(MATERIAL PROVIDED Opens)

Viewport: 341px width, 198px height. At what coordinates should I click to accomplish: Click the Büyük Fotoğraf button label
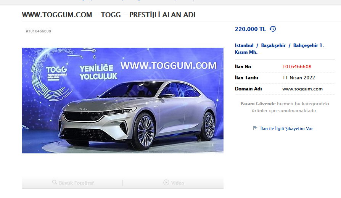pyautogui.click(x=76, y=183)
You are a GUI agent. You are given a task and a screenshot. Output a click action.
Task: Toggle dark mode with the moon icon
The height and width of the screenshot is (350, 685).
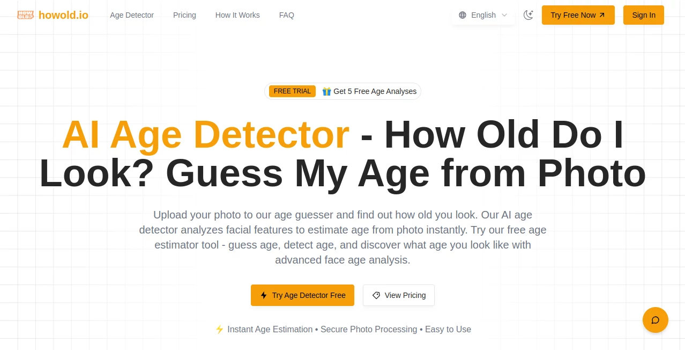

(MATERIAL PROVIDED Closes)

EXERCISE GOAL ::
Could you please return each line of the material exactly, dropping the pictures?

EXERCISE ANSWER ::
Viewport: 341px width, 198px height. At what coordinates should I click to accomplish: Click the Büyük Fotoğraf button label
pyautogui.click(x=76, y=183)
You are a GUI agent. You are given a task and a screenshot. Output a click action.
Task: Toggle dark mode with the moon icon
The height and width of the screenshot is (350, 685).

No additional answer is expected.